But they knew that their field work was not ever to be a substitute for their domestic duties. They might have preferred the courage to do. But they did not avoid the tremendous challenge of the courage to be. They had a sixth sense too that Religion, particularly much of the Biblicist religion which passes for religion across the country today, is a tremendous challenge—even a mortal danger– to the courage to be, to communion, to World Communion. Religion is a hiding place, of the wrong sort, when it becomes avoidance of the courage to be.
Your field work will not suffice to supplant matters of the heart. There is only one you. There is only one person ever of your mind, heart, soul and strength. You may labor before plow and alongside sheep all your life long, but it will not suffice if you cannot come in, come home and prepare table service. You were not created to live someone else’s life. You were not given arms to cut against the grain of your own wood. You were not blessed with imagination in order to color in the blank spots in someone else’s canvass. Whether or not there is a God Delusion abroad, there is for sure a Soul Delusion, when the human being, made also for “domestic duties”, made to know the courage to be, is tricked into thinking that field work alone will suffice. Do not trade you birth right for a mess of pottage. Summon, that is, be summoned by, the courage to be.
On the right, in the large land of biblical fundamentalism, the Karl Barth of the Barthians, not the wise Karl Barth of the Humanity of God or the young Karl Barth of the Epistle to the Romans, but the Barth of what my friend might call ‘geographical theology, I mean of longitude and platitude’, the Barth of the Dogmatics, has captured the voices of American pulpits. In part because much of what once was responsible Christian liberalism has become neither responsible nor Christian nor even liberal, many have gone south. In the metaphorical north, the liberal voice has been muffled by liberationism to the farther left of the left and neo-orthodoxy to the farther right of the left.
And what has become of the servant who has come in from his field work? What is left of table, hearth, supper, bread and cup? What has happened to the command, to the duty, to service of the table? What has happened to courage?
It would take the courage of a Jeremiah to buy land in the territory of responsible Christian liberalism today. Who wants to discover the courage to be, when the interest in doing and being done to, along with its religious, Biblicist, clothing, has seized imagination by the throat? Who wants to face the table? To face the heart? To face the soul? Give us degrees to earn, problems to solve, committees to organize, careers to craft—and just before nightfall, adequate health care. That seems to be enough for us. Field work. Field work. Endless field work…
Still…
There is a deeper voice…
The DEEP VOICE summons us, summons us still…
Your field work, all your human doing, is no lasting substitute for your home work, your human being…

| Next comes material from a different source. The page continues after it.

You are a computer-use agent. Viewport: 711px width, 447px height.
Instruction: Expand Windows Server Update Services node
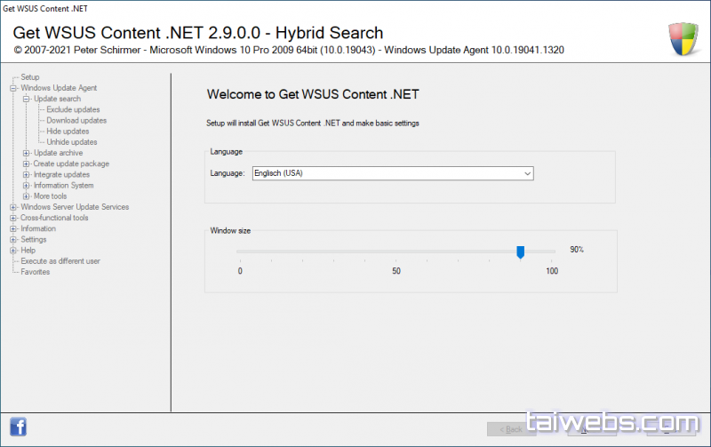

Table service? Hearth? Heart? Supper? The courage to be? Why, we hardly understand the terms anymore. We have to reach back fifty years to Thurman and Tillich just to get the alphabet, and the basic declensions and conjugations. The full language itself is almost entirely foreign. We have just enough attention to begin to learn the grammar of courage and being.
May it be enough of a spark. To speak, to sing, to live it…
Here is the gospel. Here is the resounding voice, the deep voice… Which one of you, following field work, will not say…SUPPER, SERVE, EAT, DRINK, TABLE? Heart. Soul.
Marsh Chapel, through its radio service, offers a voice of responsible Christian liberalism. It can be cover, for those young preachers finding the voice of the soul. It can be contrast to the bombast across the full right, and from the left of the left and the right of the left. It can be a return to domestic duties. A reminder. Of the courage. To be. It is a loss that over so much of the last generation, in the pulpits, the metaphorical southern preachments have not had a responding and resounding northern national voice, a liberal dancing partner from the metaphorical north. We have all missed the balance that might have been, therein. So we are in Boston for these years to attend to the courage to be, the domestic duties, the service of table, the songs of the heart.
Some listening will recognize that it is Paul Tillich’s phrase, ‘the courage to be’, which guides this sermon. No one cares to romanticize a past era, or wallow in nostalgia for a bygone moment. That was then and this is now. Let the dead bury the dead as once was said. But when you take a wrong turn in a spiritual road, say, fifty years ago, to make any progress, you at least have to revisit the last place you knew a bit of where and who you were. Hear the good news:
The courage to be is the courage to accept oneself.
Oh, prayer will help, and reading of the scripture and a church family and the habits of generosity and service, they also will help, as preparation evangelium, preparation for the gospel. All these will help. You can do these. Please do. But it is largely and lastly Grace that has brought you safe thus far, and largely and lastly it is grace that will see you through.
Please, as the author of Hebrews taught, please attend to the field work: 1.Love; 2. Love Strangers; 3.Love Prisoners; 4.Honor Marriage; 5. Be Good Stewards; 6. Remember Your Leaders; 7. Avoid Strange Teaching; 8.Praise God Ceaselessly; 9.Obey Your Elders; 10.Pray for the Church
Please do.
Just don’t expect the field work to count for the matters of the hearth. I mean heart. I mean hearth. We are all both field hands and house servants.
Which one of you, having a servant, would allow him to stop working at the front porch? Do you not say? Do you not command? Do you not expect to eat and drink? Some paragraphs are so well written that they sing fifty years later. We close with one of Tillich’s best:
“We cannot transform our lives, unless we allow them to be transformed by that stroke of grace. It happens; or it does not happen. And certainly it does not happen if we try to force it upon ourselves, just as it shall not happen so long as we think, in our self-complacency, that we have no need of it. Grace strikes us when we are in great pain and restlessness. It strikes us when we walk through the dark valley of a meaningless and empty life. It strikes us when we feel that our separation is deeper than usual, because we have violated another life, a life which we loved, or from which we were estranged. … It strikes us when, year after year, the longed-for perfection of life does not appear, when the old compulsions reign within us as they have for decades, when despair destroys all joy and courage. Sometimes at that moment a wave of light breaks into our darkness, and it is as though a voice were saying: ‘You are accepted. You are accepted, accepted by that which is greater than you, and the name of which you do not know. Do not ask for the name now; perhaps you will find it later. Do not try to do anything now; perhaps later you will do much. Do not seek for anything; do not perform anything; do not intend anything. Simply accept the fact that you are accepted!‘ If that happens to us, we experience grace. After such an experience we may not be better than before, and we may not believe more than before. But everything is transformed. In that moment, grace conquers sin, and reconciliation bridges the gulf of estrangement. And nothing is demanded of this experience, no religious or moral or intellectual presupposition, nothing but acceptance.”
Life has given us ample space and time for our plowing and shepherding. Now life comes to the front porch. And what shall we say to life? No to supper? No to table? No to food and drink? No to heart and hearth? No to sacrament? No to the courage to be? Are we to say no to depth and truth and grace? God forbid. No, we say, prepare supper, and serve and give us the courage to be. It is only what is commanded, and right and dutiful. It is the spirit that giveth life, the flesh is of no avail. In bread and cup we are summoned by a courage to be.